(Recorded data begins)

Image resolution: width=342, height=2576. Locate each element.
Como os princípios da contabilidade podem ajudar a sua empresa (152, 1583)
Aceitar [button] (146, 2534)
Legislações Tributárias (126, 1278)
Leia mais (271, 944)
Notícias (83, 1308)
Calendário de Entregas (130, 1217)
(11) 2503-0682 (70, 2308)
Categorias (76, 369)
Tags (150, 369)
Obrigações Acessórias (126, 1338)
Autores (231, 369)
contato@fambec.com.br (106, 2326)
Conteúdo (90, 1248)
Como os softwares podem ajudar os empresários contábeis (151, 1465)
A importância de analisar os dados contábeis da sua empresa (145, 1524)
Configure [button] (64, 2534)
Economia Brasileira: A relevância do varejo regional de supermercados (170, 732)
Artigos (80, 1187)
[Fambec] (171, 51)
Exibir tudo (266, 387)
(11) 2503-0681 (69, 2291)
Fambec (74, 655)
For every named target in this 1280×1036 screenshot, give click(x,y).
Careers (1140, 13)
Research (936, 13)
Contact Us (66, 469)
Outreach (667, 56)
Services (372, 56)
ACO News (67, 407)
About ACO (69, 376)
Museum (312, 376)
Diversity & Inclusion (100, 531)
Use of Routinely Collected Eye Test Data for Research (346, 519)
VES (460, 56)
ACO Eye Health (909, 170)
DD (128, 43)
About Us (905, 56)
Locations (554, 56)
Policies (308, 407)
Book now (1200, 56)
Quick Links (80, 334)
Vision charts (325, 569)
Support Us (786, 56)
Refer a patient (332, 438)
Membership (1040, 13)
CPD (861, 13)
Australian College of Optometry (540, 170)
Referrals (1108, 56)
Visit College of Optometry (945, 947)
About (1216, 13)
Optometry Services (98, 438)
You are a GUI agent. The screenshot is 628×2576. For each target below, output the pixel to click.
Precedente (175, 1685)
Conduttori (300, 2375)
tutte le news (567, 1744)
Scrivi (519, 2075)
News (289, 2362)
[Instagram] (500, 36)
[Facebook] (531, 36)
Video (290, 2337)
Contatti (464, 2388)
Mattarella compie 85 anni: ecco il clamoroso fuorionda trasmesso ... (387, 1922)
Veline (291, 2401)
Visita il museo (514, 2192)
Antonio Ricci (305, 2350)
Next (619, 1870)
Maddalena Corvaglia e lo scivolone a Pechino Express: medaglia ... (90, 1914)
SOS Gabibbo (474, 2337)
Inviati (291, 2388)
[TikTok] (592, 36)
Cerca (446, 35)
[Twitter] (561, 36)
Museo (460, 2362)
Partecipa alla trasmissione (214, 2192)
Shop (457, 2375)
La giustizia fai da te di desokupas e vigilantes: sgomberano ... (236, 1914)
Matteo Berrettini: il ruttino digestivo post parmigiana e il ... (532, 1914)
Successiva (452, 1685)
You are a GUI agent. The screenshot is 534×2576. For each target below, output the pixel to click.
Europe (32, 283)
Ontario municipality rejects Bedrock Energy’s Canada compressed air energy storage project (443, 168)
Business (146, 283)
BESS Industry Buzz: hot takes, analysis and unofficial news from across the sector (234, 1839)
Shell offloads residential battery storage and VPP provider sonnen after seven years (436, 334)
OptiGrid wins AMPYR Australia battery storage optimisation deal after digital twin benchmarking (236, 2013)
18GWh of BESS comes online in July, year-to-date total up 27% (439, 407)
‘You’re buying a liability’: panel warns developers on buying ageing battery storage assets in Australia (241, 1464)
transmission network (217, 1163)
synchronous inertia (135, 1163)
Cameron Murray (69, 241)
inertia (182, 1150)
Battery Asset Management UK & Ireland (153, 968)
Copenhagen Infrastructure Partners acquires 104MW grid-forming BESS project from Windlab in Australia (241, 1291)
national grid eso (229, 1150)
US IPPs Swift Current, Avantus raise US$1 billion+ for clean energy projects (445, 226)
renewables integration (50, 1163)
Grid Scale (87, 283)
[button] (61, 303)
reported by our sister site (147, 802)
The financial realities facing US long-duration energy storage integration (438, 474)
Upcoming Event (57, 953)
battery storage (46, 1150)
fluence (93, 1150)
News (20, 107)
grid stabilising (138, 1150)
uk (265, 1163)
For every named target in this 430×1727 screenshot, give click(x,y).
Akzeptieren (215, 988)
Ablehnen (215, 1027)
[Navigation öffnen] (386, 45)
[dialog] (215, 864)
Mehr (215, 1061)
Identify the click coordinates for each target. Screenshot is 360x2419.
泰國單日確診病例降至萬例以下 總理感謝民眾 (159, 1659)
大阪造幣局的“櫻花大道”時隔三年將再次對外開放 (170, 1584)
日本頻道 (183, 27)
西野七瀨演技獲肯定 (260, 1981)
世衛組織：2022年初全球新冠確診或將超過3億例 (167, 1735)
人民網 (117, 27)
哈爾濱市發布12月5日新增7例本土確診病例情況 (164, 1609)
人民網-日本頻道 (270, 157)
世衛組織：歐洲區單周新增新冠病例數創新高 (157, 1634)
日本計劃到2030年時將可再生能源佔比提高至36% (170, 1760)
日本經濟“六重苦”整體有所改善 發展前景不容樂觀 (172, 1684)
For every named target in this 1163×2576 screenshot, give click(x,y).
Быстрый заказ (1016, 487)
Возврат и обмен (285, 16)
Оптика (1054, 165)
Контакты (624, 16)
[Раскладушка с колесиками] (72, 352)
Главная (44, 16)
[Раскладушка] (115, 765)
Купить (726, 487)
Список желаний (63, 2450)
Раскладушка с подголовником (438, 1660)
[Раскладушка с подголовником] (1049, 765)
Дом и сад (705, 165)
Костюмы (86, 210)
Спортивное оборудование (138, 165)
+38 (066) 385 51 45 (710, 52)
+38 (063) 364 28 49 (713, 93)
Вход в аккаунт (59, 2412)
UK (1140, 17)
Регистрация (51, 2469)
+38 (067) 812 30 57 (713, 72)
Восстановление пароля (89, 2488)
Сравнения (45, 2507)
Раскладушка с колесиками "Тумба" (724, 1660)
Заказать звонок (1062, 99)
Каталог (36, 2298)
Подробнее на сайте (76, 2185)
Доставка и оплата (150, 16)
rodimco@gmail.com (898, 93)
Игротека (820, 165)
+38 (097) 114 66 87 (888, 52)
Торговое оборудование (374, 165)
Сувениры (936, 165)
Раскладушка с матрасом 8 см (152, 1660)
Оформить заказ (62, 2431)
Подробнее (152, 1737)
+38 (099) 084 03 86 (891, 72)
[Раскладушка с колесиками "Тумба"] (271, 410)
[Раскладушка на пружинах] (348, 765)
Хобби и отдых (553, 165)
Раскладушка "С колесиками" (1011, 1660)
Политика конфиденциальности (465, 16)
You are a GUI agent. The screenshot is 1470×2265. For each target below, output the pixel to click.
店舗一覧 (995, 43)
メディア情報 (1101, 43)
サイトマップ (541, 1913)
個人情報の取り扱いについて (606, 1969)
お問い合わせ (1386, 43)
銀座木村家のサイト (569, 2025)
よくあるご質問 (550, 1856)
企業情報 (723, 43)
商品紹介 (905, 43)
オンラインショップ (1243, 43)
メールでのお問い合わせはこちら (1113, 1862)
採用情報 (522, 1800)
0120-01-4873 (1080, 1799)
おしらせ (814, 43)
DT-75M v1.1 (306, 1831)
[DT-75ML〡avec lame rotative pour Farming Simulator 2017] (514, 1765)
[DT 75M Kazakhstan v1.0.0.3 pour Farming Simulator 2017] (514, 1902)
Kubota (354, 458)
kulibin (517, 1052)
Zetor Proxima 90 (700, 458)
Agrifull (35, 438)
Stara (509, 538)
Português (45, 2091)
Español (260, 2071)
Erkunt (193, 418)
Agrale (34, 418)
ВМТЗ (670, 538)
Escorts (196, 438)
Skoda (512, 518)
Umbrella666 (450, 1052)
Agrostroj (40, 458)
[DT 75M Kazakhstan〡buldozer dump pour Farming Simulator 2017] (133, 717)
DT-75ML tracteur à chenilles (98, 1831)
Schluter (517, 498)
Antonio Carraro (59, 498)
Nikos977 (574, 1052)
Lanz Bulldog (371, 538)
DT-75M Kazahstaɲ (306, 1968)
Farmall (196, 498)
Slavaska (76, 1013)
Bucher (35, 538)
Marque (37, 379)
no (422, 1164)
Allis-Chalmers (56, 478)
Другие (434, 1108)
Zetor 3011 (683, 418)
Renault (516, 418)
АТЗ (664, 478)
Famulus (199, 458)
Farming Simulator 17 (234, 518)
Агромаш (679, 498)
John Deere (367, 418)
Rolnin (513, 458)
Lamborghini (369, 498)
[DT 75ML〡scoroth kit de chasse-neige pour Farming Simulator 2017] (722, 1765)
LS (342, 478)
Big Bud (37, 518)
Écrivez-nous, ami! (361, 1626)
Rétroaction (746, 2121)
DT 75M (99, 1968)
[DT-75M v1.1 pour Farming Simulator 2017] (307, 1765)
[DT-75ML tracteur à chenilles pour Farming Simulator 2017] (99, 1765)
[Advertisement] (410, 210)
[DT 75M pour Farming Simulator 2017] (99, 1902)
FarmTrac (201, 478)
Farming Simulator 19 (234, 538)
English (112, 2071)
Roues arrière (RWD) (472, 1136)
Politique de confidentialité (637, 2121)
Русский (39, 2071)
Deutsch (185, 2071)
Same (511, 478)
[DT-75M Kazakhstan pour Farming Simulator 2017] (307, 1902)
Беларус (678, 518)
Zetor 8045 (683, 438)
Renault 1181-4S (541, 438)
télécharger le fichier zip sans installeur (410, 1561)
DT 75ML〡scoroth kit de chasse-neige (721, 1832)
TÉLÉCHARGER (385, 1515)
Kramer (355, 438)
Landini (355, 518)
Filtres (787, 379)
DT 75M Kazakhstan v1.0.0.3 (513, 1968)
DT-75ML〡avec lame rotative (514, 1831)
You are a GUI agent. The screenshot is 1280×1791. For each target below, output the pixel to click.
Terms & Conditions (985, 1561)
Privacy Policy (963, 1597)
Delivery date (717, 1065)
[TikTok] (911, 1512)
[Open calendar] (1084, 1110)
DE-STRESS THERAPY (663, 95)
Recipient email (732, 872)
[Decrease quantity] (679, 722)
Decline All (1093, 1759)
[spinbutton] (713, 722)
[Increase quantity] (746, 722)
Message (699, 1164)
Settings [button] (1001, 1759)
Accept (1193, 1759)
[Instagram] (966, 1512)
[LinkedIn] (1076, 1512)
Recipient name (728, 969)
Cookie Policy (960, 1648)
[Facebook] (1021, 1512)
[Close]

(Recorded data ends)

Prompt: Starting with the line that holds "Cerca (446, 35)" and ending with the line that holds "Business (146, 283)", retype every line in the data above exactly, and nothing else.

Answer box:
Cerca (446, 35)
[Twitter] (561, 36)
Museo (460, 2362)
Partecipa alla trasmissione (214, 2192)
Shop (457, 2375)
La giustizia fai da te di desokupas e vigilantes: sgomberano ... (236, 1914)
Matteo Berrettini: il ruttino digestivo post parmigiana e il ... (532, 1914)
Successiva (452, 1685)
You are a GUI agent. The screenshot is 534×2576. For each target below, output the pixel to click.
Europe (32, 283)
Ontario municipality rejects Bedrock Energy’s Canada compressed air energy storage project (443, 168)
Business (146, 283)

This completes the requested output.